En el contexto de la posguerra fría, un número cada vez mayor de Estados se ha orientado hacia una nueva forma de diplomacia, con el objetivo de aumentar su influencia internacional, proyectando sus normas culturales como principios de regulación de las relaciones internacionales. Tal ha sido la política cultural de los grandes imperios y, por ejemplo, de Turquía y los dirigentes turcos, como medio para sacar provecho de los vínculos etnoculturales que la unían a las seis nuevas repúblicas turcoparlantes surgidas de la desintegración de la Unión Soviética, con el fin de afirmarse como potencia clave del sistema euroasiático. Así, la búsqueda de la seguridad y la estabilidad siempre necesita vincular la «libido dominandi» a una restauración simbólica del pasado. Lo mismo ocurrió con Francia, China o Rusia. Francia, para justificar la refundación de un orden mundial adecuado, decidió articular su diplomacia en 2017, con E. Macron, en torno a tres ejes: la seguridad, la estabilidad y la independencia. Sin embargo, la disminución del peso y la importancia de Europa no ha eximido a Francia del declive más general del continente, el de un «orden basado en normas». Ahora bien, el declive va mucho más allá de las reglas y designa la condición de un ser que pierde su fuerza y se inclina hacia su fin, en definitiva, el momento cósmico de un sol que muere. Y ese momento, según el pensamiento bíblico, marcará la entrada en el tiempo profético de Gog y Magog, el tiempo de la agitación de los pueblos y las naciones, en el que, con grandes dolores, el cuerpo del mundo dará a luz y tocará el umbral de la muerte, antes de poder renacer.
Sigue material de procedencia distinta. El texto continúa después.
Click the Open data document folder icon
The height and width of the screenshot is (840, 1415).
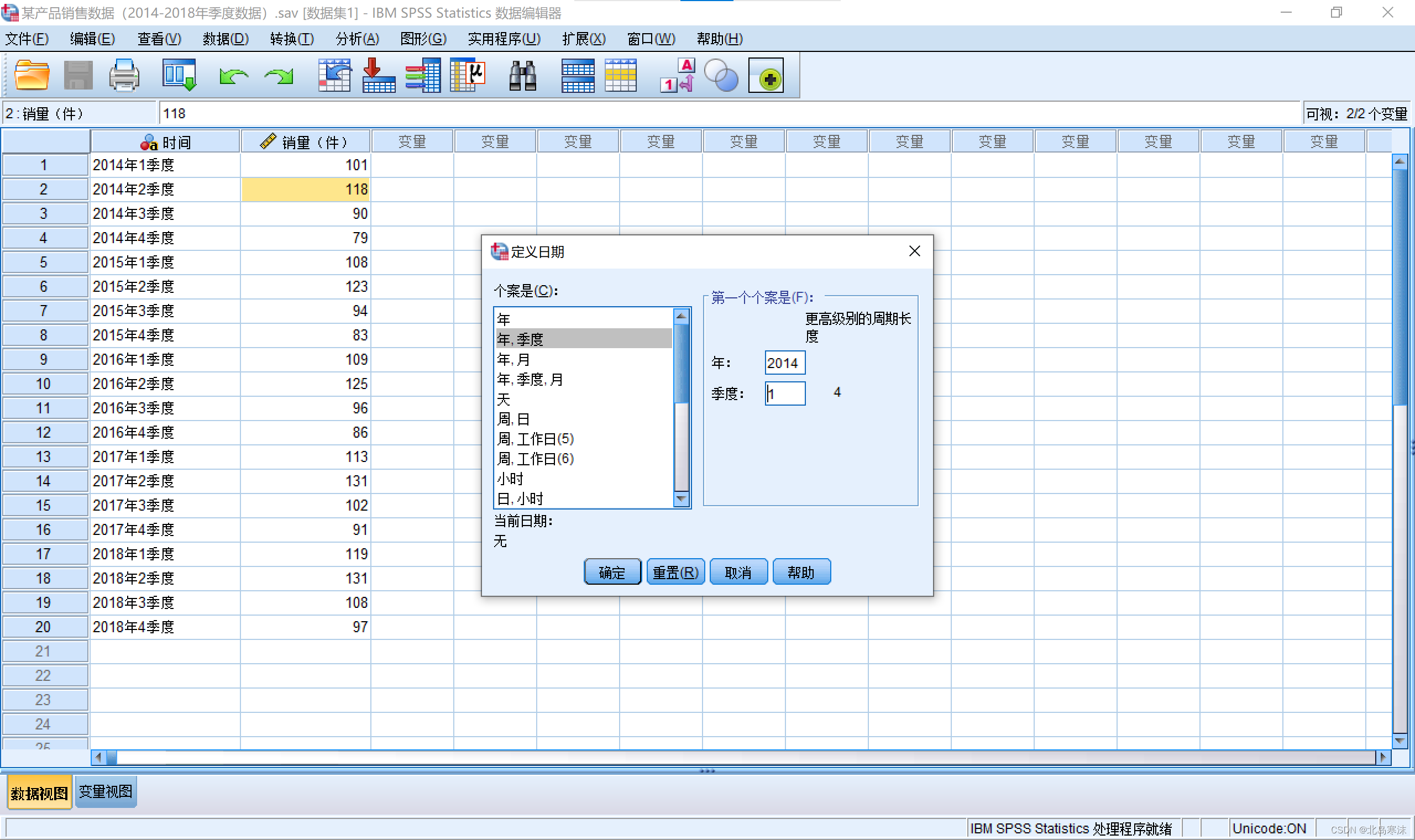32,76
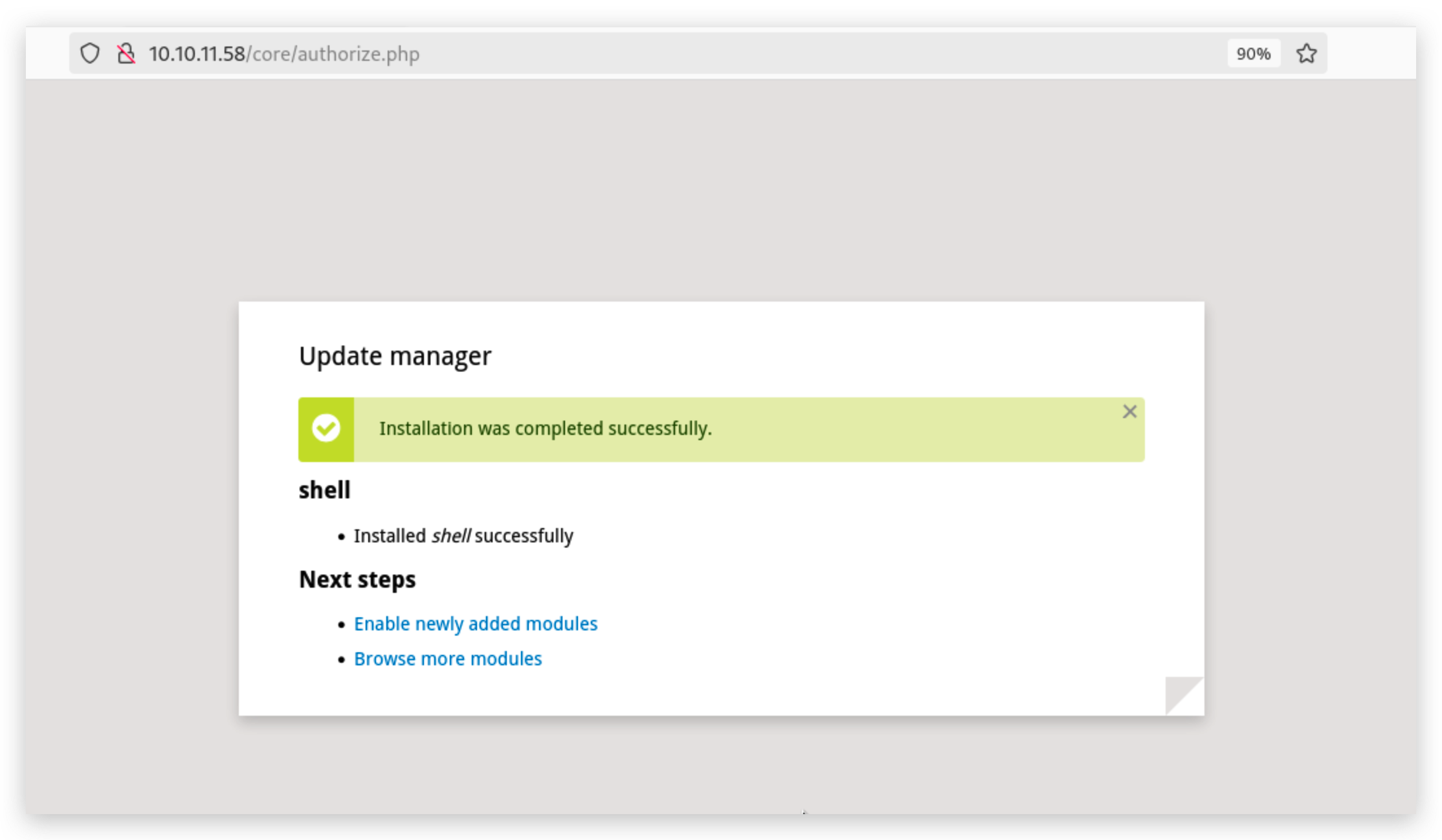Click the tracking protection shield icon
Screen dimensions: 1442x840
(90, 53)
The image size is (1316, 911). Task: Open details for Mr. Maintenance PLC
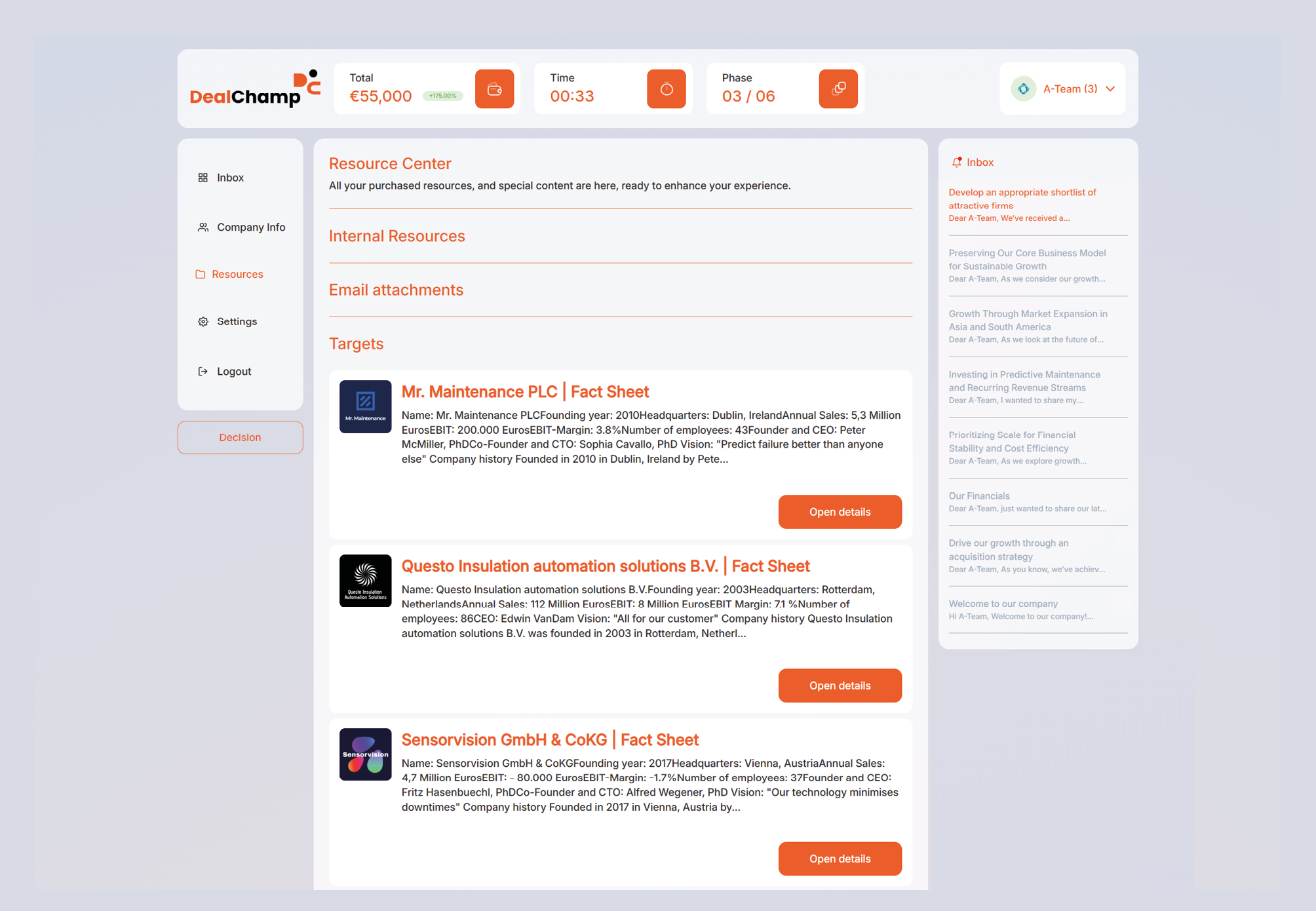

El cine, más aún que la literatura, la filosofía, las profecías o la pintura, ha propagado la fascinación por el apocalipsis y ha alimentado la tragedia del conflicto con una dramaturgia sin igual, con el fin de glorificar la convicción milenaria de que no se puede evitar la guerra, la verdadera «salud de los pueblos» (Marinetti). A falta de religiones, cuya esperanza surge de la muerte, dada o sufrida, el poder sabe perfectamente que no se puede eludir ni el precio de la sangre ni el sacrificio ritual de los pueblos y las naciones, ni ayer ni mañana.